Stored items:
+ + + + + + +

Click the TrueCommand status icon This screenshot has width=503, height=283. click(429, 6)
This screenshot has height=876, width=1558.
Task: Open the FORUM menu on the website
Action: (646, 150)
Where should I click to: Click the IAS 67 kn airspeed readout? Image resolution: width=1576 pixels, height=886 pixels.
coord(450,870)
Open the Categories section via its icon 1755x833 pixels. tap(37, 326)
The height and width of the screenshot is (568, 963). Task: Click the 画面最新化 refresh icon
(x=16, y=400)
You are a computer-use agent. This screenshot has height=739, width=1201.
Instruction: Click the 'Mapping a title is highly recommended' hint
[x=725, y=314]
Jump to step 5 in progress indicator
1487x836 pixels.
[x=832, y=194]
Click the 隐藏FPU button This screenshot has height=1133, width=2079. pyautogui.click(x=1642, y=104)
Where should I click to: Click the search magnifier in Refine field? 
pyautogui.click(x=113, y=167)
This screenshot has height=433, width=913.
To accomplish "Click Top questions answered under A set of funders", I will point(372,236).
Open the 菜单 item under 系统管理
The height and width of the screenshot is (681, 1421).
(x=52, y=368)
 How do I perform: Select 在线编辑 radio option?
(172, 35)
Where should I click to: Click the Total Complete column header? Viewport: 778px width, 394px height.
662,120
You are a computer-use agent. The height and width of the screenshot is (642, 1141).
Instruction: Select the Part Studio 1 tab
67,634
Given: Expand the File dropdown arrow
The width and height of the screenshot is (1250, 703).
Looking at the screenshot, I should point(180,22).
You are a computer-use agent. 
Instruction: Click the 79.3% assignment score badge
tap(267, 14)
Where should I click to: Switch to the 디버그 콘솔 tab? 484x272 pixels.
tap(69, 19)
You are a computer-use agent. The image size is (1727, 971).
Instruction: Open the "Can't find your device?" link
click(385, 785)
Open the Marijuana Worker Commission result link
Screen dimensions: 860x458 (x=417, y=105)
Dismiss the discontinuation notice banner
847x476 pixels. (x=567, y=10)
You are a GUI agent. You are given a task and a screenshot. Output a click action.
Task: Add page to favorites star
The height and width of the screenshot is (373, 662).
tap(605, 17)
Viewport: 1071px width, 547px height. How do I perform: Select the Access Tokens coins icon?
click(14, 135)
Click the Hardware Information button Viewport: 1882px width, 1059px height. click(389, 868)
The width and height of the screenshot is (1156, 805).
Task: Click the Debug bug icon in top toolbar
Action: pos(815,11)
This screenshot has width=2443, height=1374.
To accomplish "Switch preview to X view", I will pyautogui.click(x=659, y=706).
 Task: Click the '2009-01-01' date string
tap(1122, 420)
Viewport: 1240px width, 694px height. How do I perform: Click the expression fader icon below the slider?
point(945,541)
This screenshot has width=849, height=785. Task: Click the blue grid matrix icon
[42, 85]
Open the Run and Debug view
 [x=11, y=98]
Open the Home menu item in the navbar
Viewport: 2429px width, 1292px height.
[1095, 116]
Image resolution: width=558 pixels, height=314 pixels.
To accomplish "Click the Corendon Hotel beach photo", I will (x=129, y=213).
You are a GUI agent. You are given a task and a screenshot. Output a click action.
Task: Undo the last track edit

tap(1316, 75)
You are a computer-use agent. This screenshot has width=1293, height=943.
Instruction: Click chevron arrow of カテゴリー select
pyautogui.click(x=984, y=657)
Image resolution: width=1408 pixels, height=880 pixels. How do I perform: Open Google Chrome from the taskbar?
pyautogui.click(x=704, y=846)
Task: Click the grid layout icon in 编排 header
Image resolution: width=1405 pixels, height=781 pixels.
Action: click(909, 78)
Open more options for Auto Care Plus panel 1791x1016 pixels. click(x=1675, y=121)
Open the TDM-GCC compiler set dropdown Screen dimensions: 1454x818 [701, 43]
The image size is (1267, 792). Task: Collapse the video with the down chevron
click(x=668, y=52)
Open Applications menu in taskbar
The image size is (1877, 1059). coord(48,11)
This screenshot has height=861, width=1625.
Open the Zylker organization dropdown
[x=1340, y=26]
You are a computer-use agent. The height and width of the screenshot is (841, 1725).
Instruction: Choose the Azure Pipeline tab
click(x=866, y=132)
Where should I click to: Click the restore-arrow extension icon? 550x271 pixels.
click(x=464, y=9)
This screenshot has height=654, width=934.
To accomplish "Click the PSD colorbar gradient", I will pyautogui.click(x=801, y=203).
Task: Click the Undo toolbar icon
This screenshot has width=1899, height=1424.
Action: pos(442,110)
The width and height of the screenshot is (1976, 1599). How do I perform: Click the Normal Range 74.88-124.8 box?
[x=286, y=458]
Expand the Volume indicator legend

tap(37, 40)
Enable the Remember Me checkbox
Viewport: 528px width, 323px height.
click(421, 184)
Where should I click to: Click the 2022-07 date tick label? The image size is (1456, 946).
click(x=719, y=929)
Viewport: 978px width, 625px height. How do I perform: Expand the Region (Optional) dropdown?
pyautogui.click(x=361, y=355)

+ + + + + + +

**Description of the task:**
Repeat the data in full. Nothing may be dropped or altered.

**Exercise answer:**
Click the TrueCommand status icon This screenshot has width=503, height=283. click(429, 6)
This screenshot has height=876, width=1558.
Task: Open the FORUM menu on the website
Action: (646, 150)
Where should I click to: Click the IAS 67 kn airspeed readout? Image resolution: width=1576 pixels, height=886 pixels.
coord(450,870)
Open the Categories section via its icon 1755x833 pixels. tap(37, 326)
The height and width of the screenshot is (568, 963). Task: Click the 画面最新化 refresh icon
(x=16, y=400)
You are a computer-use agent. This screenshot has height=739, width=1201.
Instruction: Click the 'Mapping a title is highly recommended' hint
[x=725, y=314]
Jump to step 5 in progress indicator
1487x836 pixels.
[x=832, y=194]
Click the 隐藏FPU button This screenshot has height=1133, width=2079. pyautogui.click(x=1642, y=104)
Where should I click to: Click the search magnifier in Refine field? 
pyautogui.click(x=113, y=167)
This screenshot has height=433, width=913.
To accomplish "Click Top questions answered under A set of funders", I will point(372,236).
Open the 菜单 item under 系统管理
The height and width of the screenshot is (681, 1421).
(x=52, y=368)
 How do I perform: Select 在线编辑 radio option?
(172, 35)
Where should I click to: Click the Total Complete column header? Viewport: 778px width, 394px height.
662,120
You are a computer-use agent. The height and width of the screenshot is (642, 1141).
Instruction: Select the Part Studio 1 tab
67,634
Given: Expand the File dropdown arrow
The width and height of the screenshot is (1250, 703).
Looking at the screenshot, I should point(180,22).
You are a computer-use agent. 
Instruction: Click the 79.3% assignment score badge
tap(267, 14)
Where should I click to: Switch to the 디버그 콘솔 tab? 484x272 pixels.
tap(69, 19)
You are a computer-use agent. The image size is (1727, 971).
Instruction: Open the "Can't find your device?" link
click(385, 785)
Open the Marijuana Worker Commission result link
Screen dimensions: 860x458 (x=417, y=105)
Dismiss the discontinuation notice banner
847x476 pixels. (x=567, y=10)
You are a GUI agent. You are given a task and a screenshot. Output a click action.
Task: Add page to favorites star
The height and width of the screenshot is (373, 662).
tap(605, 17)
Viewport: 1071px width, 547px height. How do I perform: Select the Access Tokens coins icon?
click(14, 135)
Click the Hardware Information button Viewport: 1882px width, 1059px height. click(389, 868)
The width and height of the screenshot is (1156, 805).
Task: Click the Debug bug icon in top toolbar
Action: pos(815,11)
This screenshot has width=2443, height=1374.
To accomplish "Switch preview to X view", I will pyautogui.click(x=659, y=706).
 Task: Click the '2009-01-01' date string
tap(1122, 420)
Viewport: 1240px width, 694px height. How do I perform: Click the expression fader icon below the slider?
point(945,541)
This screenshot has width=849, height=785. Task: Click the blue grid matrix icon
[42, 85]
Open the Run and Debug view
 [x=11, y=98]
Open the Home menu item in the navbar
Viewport: 2429px width, 1292px height.
[1095, 116]
Image resolution: width=558 pixels, height=314 pixels.
To accomplish "Click the Corendon Hotel beach photo", I will (x=129, y=213).
You are a GUI agent. You are given a task and a screenshot. Output a click action.
Task: Undo the last track edit

tap(1316, 75)
You are a computer-use agent. This screenshot has width=1293, height=943.
Instruction: Click chevron arrow of カテゴリー select
pyautogui.click(x=984, y=657)
Image resolution: width=1408 pixels, height=880 pixels. How do I perform: Open Google Chrome from the taskbar?
pyautogui.click(x=704, y=846)
Task: Click the grid layout icon in 编排 header
Image resolution: width=1405 pixels, height=781 pixels.
Action: click(909, 78)
Open more options for Auto Care Plus panel 1791x1016 pixels. click(x=1675, y=121)
Open the TDM-GCC compiler set dropdown Screen dimensions: 1454x818 [701, 43]
The image size is (1267, 792). Task: Collapse the video with the down chevron
click(x=668, y=52)
Open Applications menu in taskbar
The image size is (1877, 1059). coord(48,11)
This screenshot has height=861, width=1625.
Open the Zylker organization dropdown
[x=1340, y=26]
You are a computer-use agent. The height and width of the screenshot is (841, 1725).
Instruction: Choose the Azure Pipeline tab
click(x=866, y=132)
Where should I click to: Click the restore-arrow extension icon? 550x271 pixels.
click(x=464, y=9)
This screenshot has height=654, width=934.
To accomplish "Click the PSD colorbar gradient", I will pyautogui.click(x=801, y=203).
Task: Click the Undo toolbar icon
This screenshot has width=1899, height=1424.
Action: pos(442,110)
The width and height of the screenshot is (1976, 1599). How do I perform: Click the Normal Range 74.88-124.8 box?
[x=286, y=458]
Expand the Volume indicator legend

tap(37, 40)
Enable the Remember Me checkbox
Viewport: 528px width, 323px height.
click(421, 184)
Where should I click to: Click the 2022-07 date tick label? The image size is (1456, 946).
click(x=719, y=929)
Viewport: 978px width, 625px height. How do I perform: Expand the Region (Optional) dropdown?
pyautogui.click(x=361, y=355)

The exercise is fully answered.